CHESTNUT HILL, Mass. (August 2013) — The McMullen Museum of Art at Boston College presents an exclusive exhibition that maps the travels and influence on foreign artists of one of France’s most prolific and innovative painters: Gustave Courbet, the leader of the realist movement.

Courbet: Mapping Realism will open on September 1 and run through December 8, 2013. It expands upon the May–August 2013 exhibition Gustave Courbet and Belgium at the Royal Museums of Fine Arts of Belgium in Brussels. That exhibition examines the role played by Belgium in Courbet’s development and the positive response by Belgian artists and collectors to the bold social commentary in his work.

Courbet: Mapping Realism, comprised of forty-nine works, includes additional paintings by Courbet in American collections to tell the story of his reception here. Also on view are exceptional paintings by Courbet’s American contemporaries, including Elizabeth Boott Duveneck, Martin Johnson Heade, Winslow Homer, William Morris Hunt, Eastman Johnson, and John La Farge. These works reveal the role he played in shaping American painting.

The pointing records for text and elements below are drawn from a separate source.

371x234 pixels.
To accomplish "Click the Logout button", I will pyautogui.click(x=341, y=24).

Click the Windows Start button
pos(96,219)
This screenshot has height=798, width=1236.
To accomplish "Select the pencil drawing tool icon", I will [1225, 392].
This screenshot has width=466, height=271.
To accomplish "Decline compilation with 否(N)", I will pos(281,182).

“The McMullen Museum is pleased to be collaborating again with the Royal Museums of Fine Arts of Belgium to bring a groundbreaking exhibition that ‘maps’ the reception and influence in both Belgium and America of one of France’s most prolific and innovative artists of the nineteenth century. The exhibition provides an opportunity to see many outstanding paintings never before on public display this side of the Atlantic,” says McMullen Museum Director and Professor of Art History Nancy Netzer.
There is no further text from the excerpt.